Es ist al­les schon da

Anfang Juni fand in Basel das dritte Tageslichtsymposium statt. Das Motto: «Das Tageslicht braucht eine stärkere Lobby». Denn: Tageslicht ist zwar gratis und im Gegensatz zu etlichen anderen Ressourcen im Überfluss vorhanden. Produkte oder Dienstleistungen wie beim Kunstlicht lassen sich damit aber kaum verkaufen. Die Tageslichtplanung fristet daher ironischerweise ein Schattendasein im Bauwesen.

Publikationsdatum
05-07-2022

Dieser Crux widmeten sich auch diesjährigen Referentinnen und Referenten. Dass Tageslicht nicht nur hell macht, sondern auch positive gesundheitliche Auswirkungen auf die Menschen hat, ist spätestens seit der Entdeckung der fotosensitiven Ganglienzellen Ende der 1990er-Jahre erwiesen. Diese Fotorezeptoren im Auge steuern – vereinfacht gesagt –, den Schlaf-Wach-Rhythmus und haben damit einen grossen Einfluss auf unser Wohlbefinden. Ist eine Person wenig Tageslicht ausgesetzt, gerät dieser Rhythmus aus dem Takt; Beschwerden wie Schlaflosigkeit, Konzentrationsstörungen und Antriebslosigkeit können die Folge sein. Umgekehrt gilt dafür aber: Tageslicht ist für alle vorhanden und leicht zugänglich, seine positiven Effekte müssen eigentlich nur geerntet werden.

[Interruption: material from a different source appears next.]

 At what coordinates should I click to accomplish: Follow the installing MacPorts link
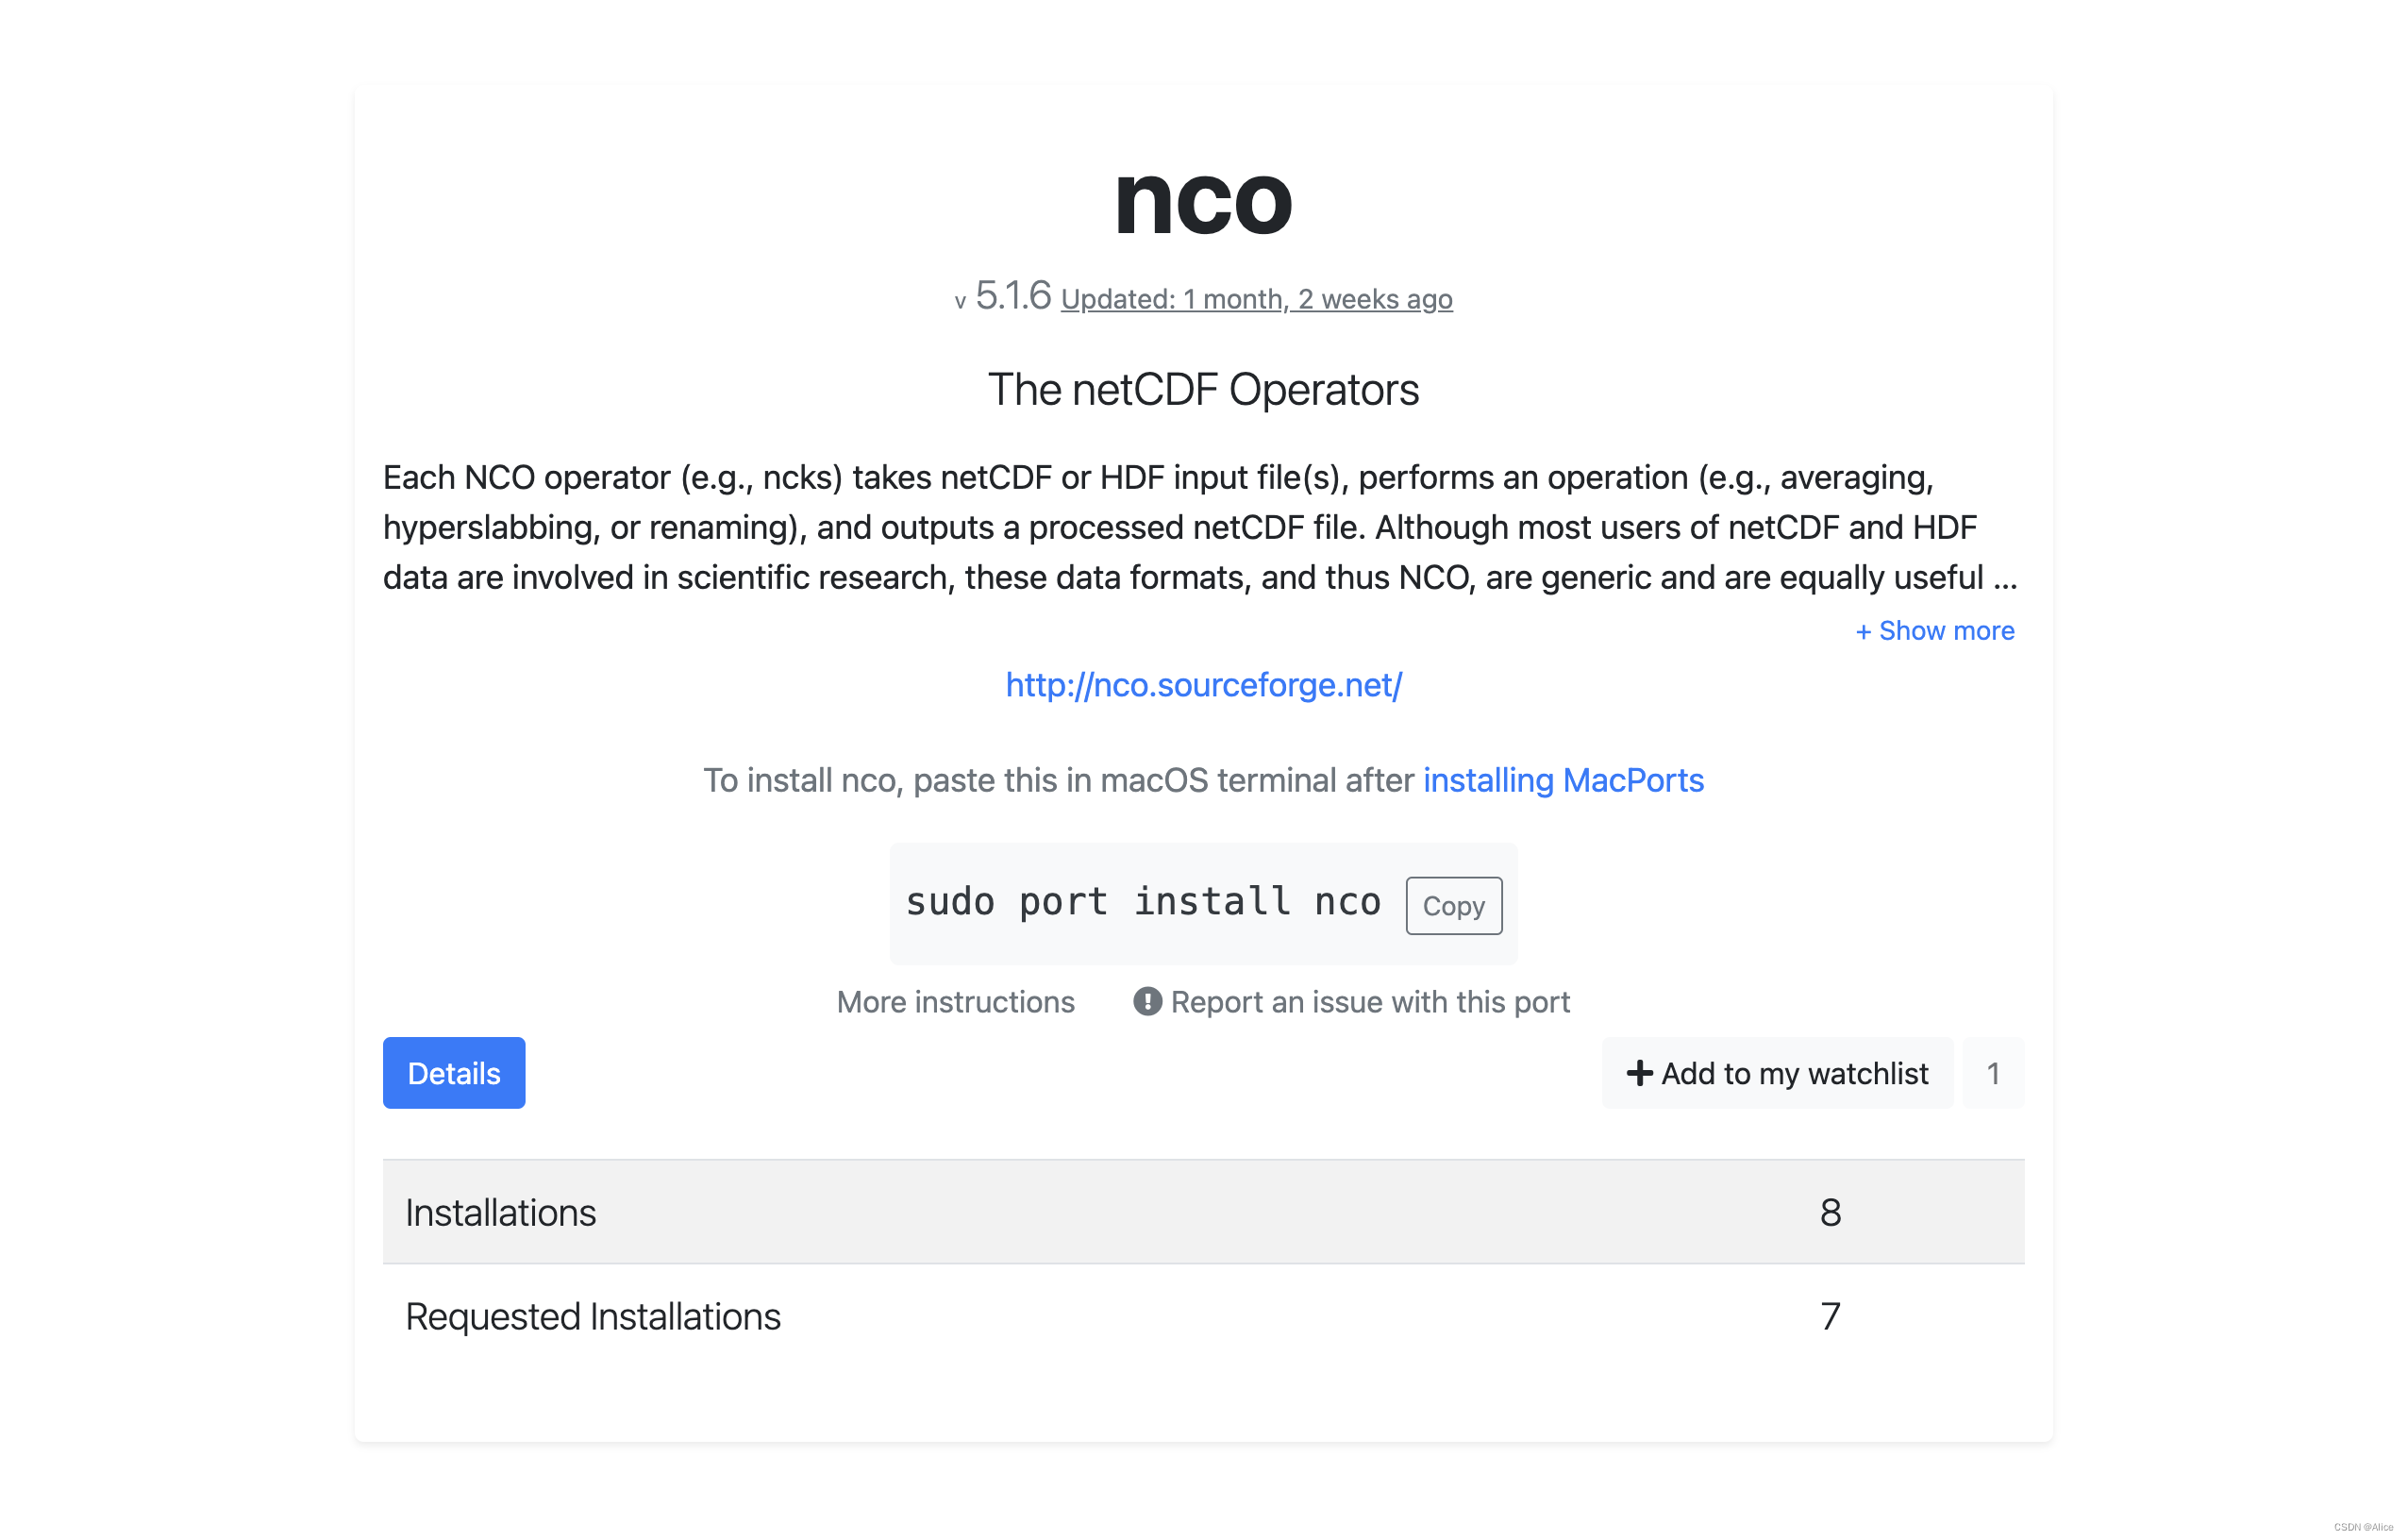point(1563,780)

Da sich die Menschen aber zunehmend in Innenräumen aufhalten, ist es schwierig, an die empfohlene Tageslichtdosis zu gelangen. Ein weiterer Stolperstein ist der durch das energieeffiziente Bauen forcierte Trend zu kompakten Gebäuden. Ausreichend natürliches Licht ins Innere eines tiefen Kubus zu bringen, ist nicht einfach.

Oder ist es etwa doch gar nicht so kompliziert? Dieser Ansicht sind Renate Hammer vom Wiener Institute of Building Research & Innovation und Lichtplanerin Paula Longato, die in ihrem Vortrag «24 things I (should have) learned about daylight» im Wesentlichen eines forderten: die frühzeitige Berücksichtigung des Tageslichts bei der Planung und die Sensibilisierung von jungen Architektinnen und Architekten für das Thema.

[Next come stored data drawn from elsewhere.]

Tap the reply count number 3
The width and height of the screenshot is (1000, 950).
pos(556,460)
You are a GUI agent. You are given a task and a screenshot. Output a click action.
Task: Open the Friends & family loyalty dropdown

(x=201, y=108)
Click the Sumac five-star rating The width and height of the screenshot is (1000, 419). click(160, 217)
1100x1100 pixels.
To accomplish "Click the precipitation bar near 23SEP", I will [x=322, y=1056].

«Architektur ist das kunstvolle, korrekte und grossartige Spiel der unter dem Licht versammelten Baukörper», sagte einst Le Corbusier und verankerte damit die Bedeutung von Tageslicht in der Baukunst. Trotzdem ist Tageslicht in der Architekturausbildung, wenn überhaupt, nur am Rand ein Thema. Für gute Tageslichtverhältnisse braucht es grosse Gebäudeabstände und Fensteranteile, geringe Raumtiefen, Fenstergläser mit hohem Lichttransmissionsgrad und bester Farbwiedergabe sowie einen flexiblen Sonnen- und Blendschutz – also vieles, was in direktem Widerspruch zur heute praktizierten energieeffizienten, verdichteten Bauweise steht.

Janine Stampfli von der Hochschule Luzern untermauerte dies implizit: Mit einem an der HSLU entwickelten Lichtdosimeter mass sie während einer durchschnittlichen Arbeitswoche ihre Tageslichtexponierung. Das ernüchternde Fazit: (Büro-)Arbeitstage, vor allem solche mit zahlreichen Sitzungen, schnitten in Bezug auf die nötige Tageslichtdosis von mindestens zwei Stunden ungenügend ab. Besprechungszimmer sind oft in fensterlosen Räumen im Gebäudezentrum oder in zweiter Reihe angeordnet – wie übrigens auch der Konferenzsaal des Tageslichtsymposiums.

Das gilt nicht nur für Büroarbeitsplätze: Lichtplaner Michael Josef Heusi untersuchte an verschiedenen Fallbeispielen die Tageslichtversorgung von Schulhäusern. Heutige Bauten schneiden dabei schlecht ab, sie entsprechen oft nicht einmal der Tageslichtnorm SN EN 1703. Obenauf hingegen schwingen die – meist freistehenden – Schulhäuser der Wende vom 19. ins 20. Jahrhundert, mit ihren hohen Raumhöhen und dem grossen Fensteranteil. Hält man sich dazu  die Langlebigkeit und Robustheit dieser Bauten vor Augen, führt das fast zu einem Plädoyer für eine Architektur, wie wir sie vor hundert Jahren kannten. Und dies sogar, ohne im Widerspruch zu heutigen Forderungen nach Energieeffizienz zu stehen: Kunstlicht ist für 14% des Schweizer Stromverbrauchs zuständig. Ein gründliche Tageslichtplanung spart also mindestens Kunstlicht und ist damit durchaus ein Faktor für ein energetisch zeitgemässes Gebäude. Dass damit auch qualitätvolle Architektur entstehen kann und in den Gebäuden wache (und produktive!) Menschen wohnen und arbeiten, ist dann schon mehr als nur ein Nebeneffekt.